Steve Manilla, county executive for the Transportation and Natural Resources Department, told Travis County Commissioners Tuesday that officials put the task force on hold in 2011 shortly before voters approved $3.3 million to fund bicycle safety programs in all four of the county’s precincts. Travis County has close to 100 miles of hike-and-bike trails, along with numerous roads that have, or could have, bicycle lanes or similar improvements.
“As we approached the 2011 bond referendum, the task force went into sleep mode not knowing what was going to come out of the election,” Manilla said. “It was successful, and we tried to start the task force later after the bond referendum. As we were preparing to do that, the internal staff involved had identified some questions on how the funds that were approved in the bond referendum for bike safety could be used.”
Manilla said his staff researched the answers to a number of legal and budget questions regarding how the bond funds may be spent, giving task force members some guidelines to make recommendations.
The Travis County task force was designed to augment Austin’s 2007 Street Smarts Task Force final report, which is a vision to “transform Austin into a world-class bicycling city.” Manilla said the county task force would make a set of recommendations with an eye toward safety on county roads.
Spending on bicycle- and pedestrian-related projects appears to be mostly an Austin and Travis County preference. In November, the Capital Area Metropolitan Planning Organization board — led by a group of rural counties — voted to dilute a long-standing policy to dedicate 15 percent of transportation projects in the 2040 Regional Transportation Plan to bicycle and pedestrian lanes. The 15 percent set-aside is no longer a considered a CAMPO mandate, but is now just a goal.
“First is a list of safety improvements for popular bike routes in unincorporated areas,” Manilla said. “Second is to develop a list of bike projects for completing gaps in existing bikeway networks and for completing entirely new bikeways that would probably be projects that we would put forward for our future bond referendum. Finally, we would ask them to take a look at design policy.”
The $3.3 million in bond funds was initially planned to be distributed among all four precincts, but there was a suggestion from Pct. 4 Commissioner Margaret Gómez that the county consider one large project that might cover parts of all four sectors.
“Planning for how the entire county is tied together through a trail system is a great idea,” Manilla said. “Very costly and could take many years, but we can get started on it. This is a nice amount of funds to get started in that direction.”

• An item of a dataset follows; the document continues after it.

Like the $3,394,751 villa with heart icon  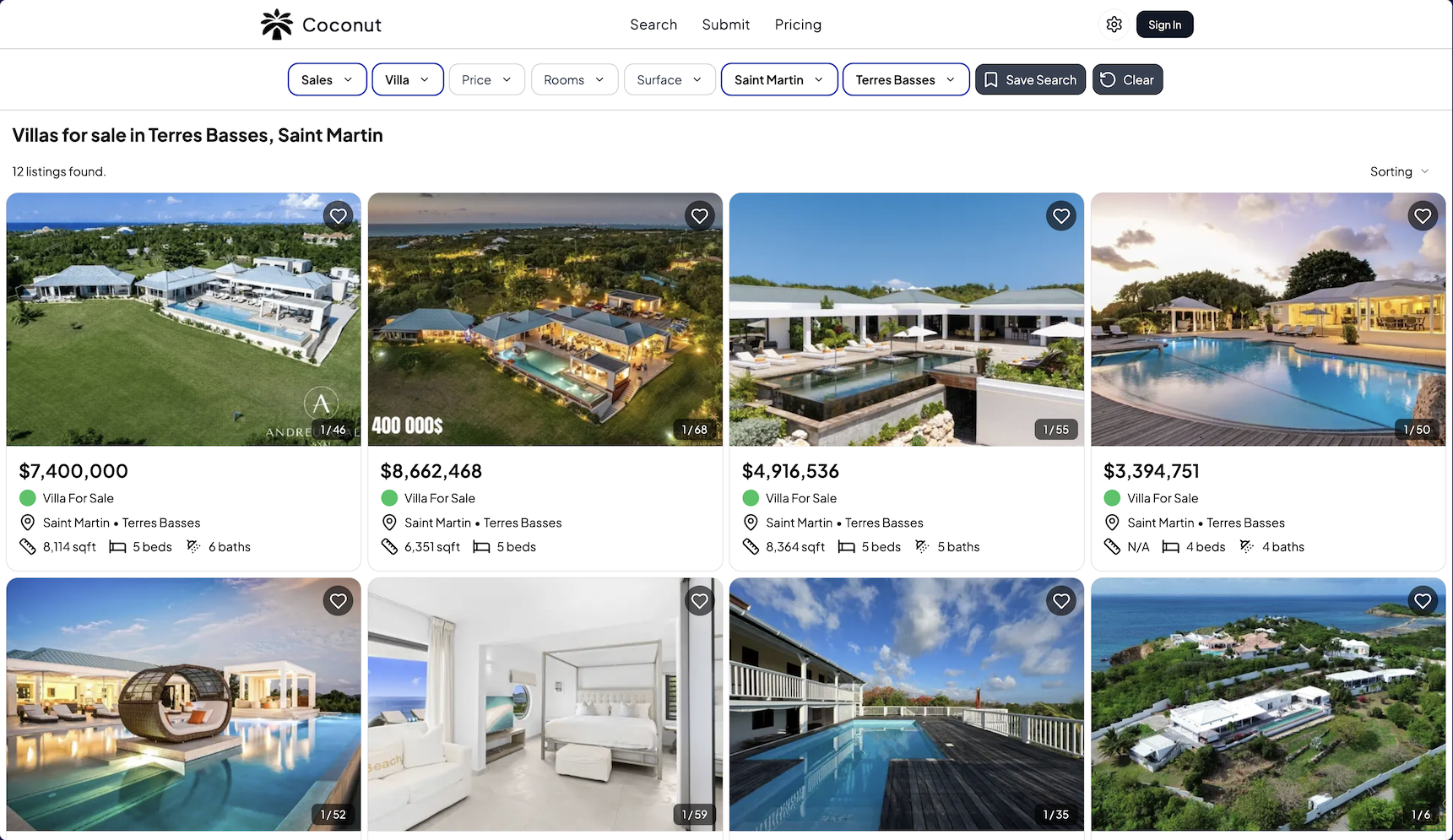pos(1423,216)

He added that some projects might be started with the 2011 bond funds but completed with funds from a future bond election.

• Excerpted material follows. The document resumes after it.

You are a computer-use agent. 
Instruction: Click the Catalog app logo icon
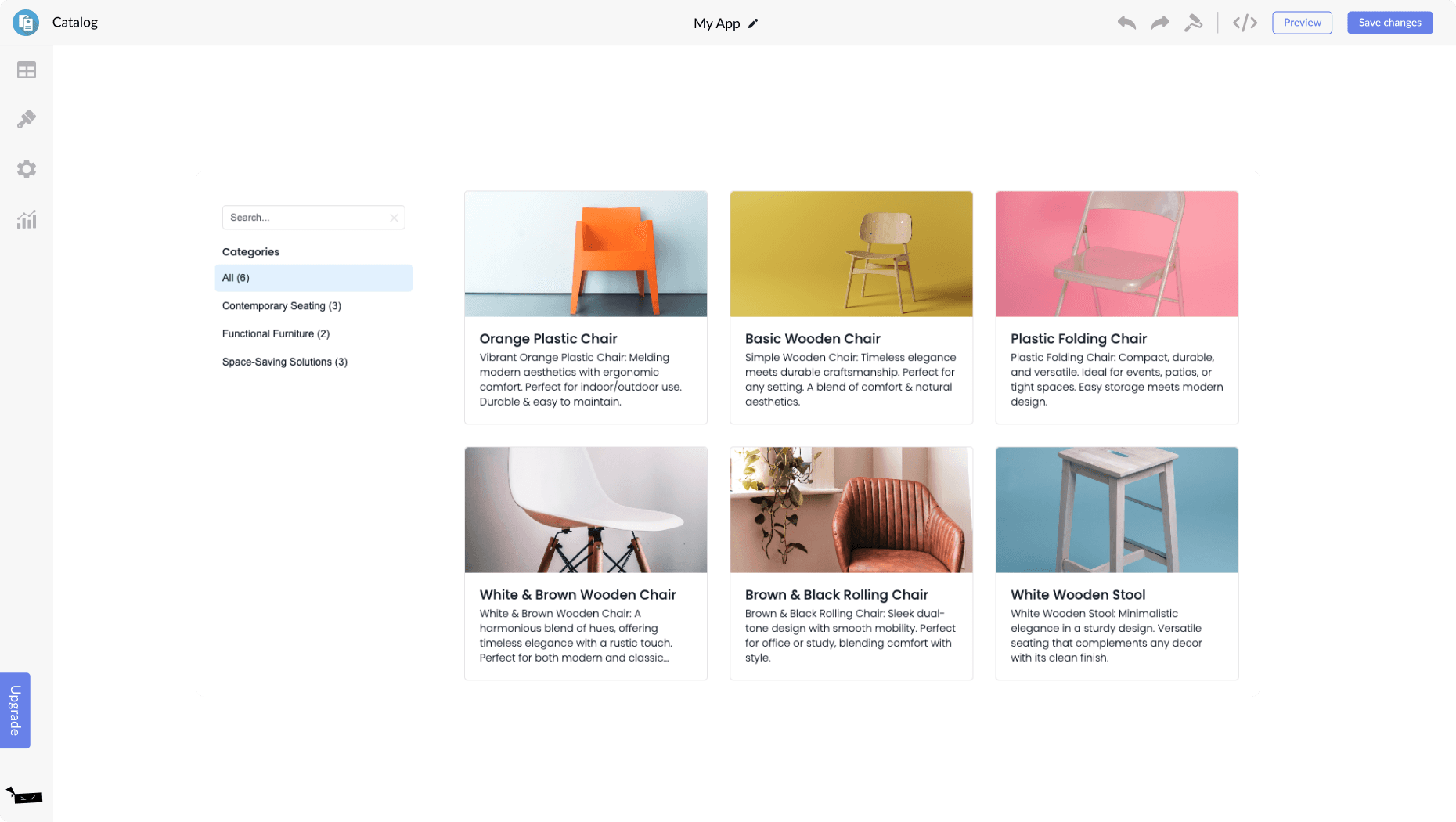point(26,23)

Pct. 3 Commissioner Gerald Daugherty wondered whether the money would be better spent on road or trails.
“Has there ever been a survey or a study done that identifies whether bicycling is participated in more on trails or on roads?” Daugherty asked. “That’s always an interesting question for me because I don’t really know where to put the money. I mean, in Precinct 3, they’re on roads because we don’t have a lot of trails, unless they want to take their mountain bike out to Reimers (Ranch Park) or something.”
Manilla said that when it comes to bike riders, families and casual riders tend to gravitate toward the county’s trail system, while the more serious riders, who are likely to bike dozens, if not hundreds, of miles a day will do their riding on roadways.
Stakeholders named to the Bicycle Safety Task Force include Erick Benz,
Austin Cycling Association/Bike Austin; Andrew Willis, Texas Bicycle Racing Association/Holland Racing, LLC; Laura Dierenfield, Austin Active Transportation project manager; James Murff, 787Racing/Team Brain & Spine Cycling/ League of Bicycling Voters; and Joe Gieselman, former TNR executive manager and avid cyclist.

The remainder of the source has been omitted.